LISTED ENTRIES
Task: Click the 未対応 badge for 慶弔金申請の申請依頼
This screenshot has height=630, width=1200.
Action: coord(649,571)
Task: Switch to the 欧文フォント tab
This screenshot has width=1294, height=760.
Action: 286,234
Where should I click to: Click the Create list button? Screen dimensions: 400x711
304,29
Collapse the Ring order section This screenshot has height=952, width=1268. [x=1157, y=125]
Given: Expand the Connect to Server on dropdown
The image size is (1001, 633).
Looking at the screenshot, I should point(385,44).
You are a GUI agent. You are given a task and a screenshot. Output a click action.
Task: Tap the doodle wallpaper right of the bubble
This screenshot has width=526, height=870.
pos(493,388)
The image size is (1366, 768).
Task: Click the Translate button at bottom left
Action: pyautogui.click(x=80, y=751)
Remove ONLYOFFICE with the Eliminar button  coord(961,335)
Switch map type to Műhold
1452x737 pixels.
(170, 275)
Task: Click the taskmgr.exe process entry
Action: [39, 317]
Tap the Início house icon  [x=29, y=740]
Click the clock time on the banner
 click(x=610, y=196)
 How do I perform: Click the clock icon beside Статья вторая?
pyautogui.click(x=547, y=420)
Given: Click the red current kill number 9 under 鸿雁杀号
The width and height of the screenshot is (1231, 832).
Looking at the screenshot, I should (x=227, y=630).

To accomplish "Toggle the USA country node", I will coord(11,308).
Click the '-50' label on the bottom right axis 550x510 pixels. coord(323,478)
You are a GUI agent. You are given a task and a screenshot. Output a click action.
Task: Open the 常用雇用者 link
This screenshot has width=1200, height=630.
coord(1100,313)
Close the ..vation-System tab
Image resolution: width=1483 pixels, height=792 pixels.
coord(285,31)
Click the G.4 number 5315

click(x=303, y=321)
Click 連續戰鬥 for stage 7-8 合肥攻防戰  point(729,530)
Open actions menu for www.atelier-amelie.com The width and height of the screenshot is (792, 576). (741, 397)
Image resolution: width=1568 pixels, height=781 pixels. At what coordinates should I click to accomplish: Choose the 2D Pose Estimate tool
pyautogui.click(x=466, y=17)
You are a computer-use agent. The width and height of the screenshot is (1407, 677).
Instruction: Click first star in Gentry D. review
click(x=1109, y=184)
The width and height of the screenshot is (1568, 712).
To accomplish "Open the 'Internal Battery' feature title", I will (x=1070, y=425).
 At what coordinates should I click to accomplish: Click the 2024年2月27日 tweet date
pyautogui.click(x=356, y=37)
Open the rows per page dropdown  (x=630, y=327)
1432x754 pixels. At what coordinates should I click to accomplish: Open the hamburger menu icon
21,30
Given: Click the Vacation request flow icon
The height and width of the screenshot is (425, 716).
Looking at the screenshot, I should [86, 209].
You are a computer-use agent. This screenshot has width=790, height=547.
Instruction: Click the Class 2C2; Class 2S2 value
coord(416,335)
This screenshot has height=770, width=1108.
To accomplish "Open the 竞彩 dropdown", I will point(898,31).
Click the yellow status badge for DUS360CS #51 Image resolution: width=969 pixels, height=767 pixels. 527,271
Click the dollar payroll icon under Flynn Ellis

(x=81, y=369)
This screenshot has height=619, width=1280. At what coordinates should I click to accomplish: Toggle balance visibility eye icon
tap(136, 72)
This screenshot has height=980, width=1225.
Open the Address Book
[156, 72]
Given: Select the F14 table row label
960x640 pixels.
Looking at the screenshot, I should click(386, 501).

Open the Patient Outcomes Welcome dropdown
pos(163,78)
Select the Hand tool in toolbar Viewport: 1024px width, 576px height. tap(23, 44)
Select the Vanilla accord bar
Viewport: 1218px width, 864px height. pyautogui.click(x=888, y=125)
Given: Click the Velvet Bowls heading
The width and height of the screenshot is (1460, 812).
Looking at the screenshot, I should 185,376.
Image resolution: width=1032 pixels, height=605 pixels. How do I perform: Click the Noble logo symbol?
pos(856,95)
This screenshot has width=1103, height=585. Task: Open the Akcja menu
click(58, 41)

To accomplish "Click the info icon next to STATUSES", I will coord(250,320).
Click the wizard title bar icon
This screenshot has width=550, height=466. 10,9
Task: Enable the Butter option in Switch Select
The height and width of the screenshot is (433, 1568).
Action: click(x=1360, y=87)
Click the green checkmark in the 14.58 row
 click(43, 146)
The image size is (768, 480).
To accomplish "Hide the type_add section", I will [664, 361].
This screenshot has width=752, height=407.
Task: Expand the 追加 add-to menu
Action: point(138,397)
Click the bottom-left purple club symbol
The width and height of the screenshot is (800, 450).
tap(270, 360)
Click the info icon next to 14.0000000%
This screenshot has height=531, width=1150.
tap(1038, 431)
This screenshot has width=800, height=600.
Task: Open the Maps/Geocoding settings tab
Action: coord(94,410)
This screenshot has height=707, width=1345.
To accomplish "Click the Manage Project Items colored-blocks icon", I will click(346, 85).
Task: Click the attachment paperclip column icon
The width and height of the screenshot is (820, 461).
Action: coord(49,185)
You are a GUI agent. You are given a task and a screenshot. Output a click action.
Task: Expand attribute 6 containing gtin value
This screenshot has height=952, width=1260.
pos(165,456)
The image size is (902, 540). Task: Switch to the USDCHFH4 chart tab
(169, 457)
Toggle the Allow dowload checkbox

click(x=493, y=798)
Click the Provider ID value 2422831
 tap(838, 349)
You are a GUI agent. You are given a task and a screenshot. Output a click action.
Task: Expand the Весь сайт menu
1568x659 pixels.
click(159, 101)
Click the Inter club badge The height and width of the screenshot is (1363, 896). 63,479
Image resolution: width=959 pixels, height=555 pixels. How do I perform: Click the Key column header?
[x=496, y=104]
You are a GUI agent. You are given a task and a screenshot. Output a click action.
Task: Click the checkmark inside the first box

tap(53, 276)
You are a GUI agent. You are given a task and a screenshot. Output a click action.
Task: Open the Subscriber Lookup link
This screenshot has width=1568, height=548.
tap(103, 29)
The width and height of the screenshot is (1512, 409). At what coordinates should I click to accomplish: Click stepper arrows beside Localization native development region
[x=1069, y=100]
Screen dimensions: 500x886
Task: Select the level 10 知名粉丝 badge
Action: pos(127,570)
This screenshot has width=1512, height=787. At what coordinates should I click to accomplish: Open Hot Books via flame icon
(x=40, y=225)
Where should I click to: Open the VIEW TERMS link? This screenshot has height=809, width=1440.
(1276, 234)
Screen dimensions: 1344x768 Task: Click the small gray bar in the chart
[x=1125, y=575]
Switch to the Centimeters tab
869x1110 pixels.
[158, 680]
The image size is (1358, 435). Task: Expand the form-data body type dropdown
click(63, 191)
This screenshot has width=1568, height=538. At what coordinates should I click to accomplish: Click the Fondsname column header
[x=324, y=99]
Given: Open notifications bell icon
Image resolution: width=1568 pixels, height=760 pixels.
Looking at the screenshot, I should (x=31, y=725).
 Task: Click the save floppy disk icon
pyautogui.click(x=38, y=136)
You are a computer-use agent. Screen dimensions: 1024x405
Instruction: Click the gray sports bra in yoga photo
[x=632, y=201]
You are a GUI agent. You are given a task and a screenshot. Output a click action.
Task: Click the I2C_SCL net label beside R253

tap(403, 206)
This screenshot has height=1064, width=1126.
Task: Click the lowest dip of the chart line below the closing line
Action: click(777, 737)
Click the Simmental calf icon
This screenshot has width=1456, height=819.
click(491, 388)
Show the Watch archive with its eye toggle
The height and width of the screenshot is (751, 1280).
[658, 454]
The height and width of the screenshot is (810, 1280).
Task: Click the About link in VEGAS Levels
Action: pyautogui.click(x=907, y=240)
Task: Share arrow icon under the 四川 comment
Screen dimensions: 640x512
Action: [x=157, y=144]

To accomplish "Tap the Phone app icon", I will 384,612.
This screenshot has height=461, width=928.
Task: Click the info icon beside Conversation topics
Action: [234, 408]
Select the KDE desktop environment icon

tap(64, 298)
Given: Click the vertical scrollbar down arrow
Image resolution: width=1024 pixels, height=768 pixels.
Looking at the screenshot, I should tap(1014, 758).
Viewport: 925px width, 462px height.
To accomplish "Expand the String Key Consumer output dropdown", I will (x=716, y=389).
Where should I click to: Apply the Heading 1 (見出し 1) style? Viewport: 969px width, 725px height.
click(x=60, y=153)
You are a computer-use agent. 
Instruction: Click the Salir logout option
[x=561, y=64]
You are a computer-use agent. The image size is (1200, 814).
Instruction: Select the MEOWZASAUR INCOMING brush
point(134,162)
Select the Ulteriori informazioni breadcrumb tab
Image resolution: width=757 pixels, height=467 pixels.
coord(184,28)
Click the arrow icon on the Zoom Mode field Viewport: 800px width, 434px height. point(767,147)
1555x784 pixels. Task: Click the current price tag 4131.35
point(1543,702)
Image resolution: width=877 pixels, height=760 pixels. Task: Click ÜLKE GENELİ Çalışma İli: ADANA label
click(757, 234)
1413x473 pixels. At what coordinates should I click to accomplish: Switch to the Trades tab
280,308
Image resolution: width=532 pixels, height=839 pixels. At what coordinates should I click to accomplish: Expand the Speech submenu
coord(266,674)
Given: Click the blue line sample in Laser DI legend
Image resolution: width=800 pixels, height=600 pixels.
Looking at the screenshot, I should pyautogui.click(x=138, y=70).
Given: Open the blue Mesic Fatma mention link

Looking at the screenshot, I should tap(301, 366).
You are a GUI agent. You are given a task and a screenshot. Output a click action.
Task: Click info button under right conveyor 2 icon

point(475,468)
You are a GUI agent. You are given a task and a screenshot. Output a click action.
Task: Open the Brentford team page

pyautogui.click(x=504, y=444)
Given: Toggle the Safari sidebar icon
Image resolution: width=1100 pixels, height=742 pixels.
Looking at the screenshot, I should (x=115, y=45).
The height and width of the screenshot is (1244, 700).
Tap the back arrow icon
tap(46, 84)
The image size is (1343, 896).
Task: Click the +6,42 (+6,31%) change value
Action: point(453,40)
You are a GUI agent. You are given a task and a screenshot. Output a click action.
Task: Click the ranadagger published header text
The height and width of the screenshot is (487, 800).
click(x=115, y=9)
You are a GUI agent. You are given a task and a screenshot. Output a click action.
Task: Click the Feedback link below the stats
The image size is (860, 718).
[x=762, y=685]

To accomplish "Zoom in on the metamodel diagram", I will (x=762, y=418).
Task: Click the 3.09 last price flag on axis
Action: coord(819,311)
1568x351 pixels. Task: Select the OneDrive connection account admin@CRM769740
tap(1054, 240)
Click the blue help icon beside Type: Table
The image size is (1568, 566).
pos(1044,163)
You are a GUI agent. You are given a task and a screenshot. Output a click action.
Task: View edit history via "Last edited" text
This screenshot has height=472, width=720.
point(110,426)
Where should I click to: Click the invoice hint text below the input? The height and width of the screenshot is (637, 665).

DIRECTIONS
Please tally every line of the entries that holds "club" and answer with that figure alone.

ANSWER AREA
2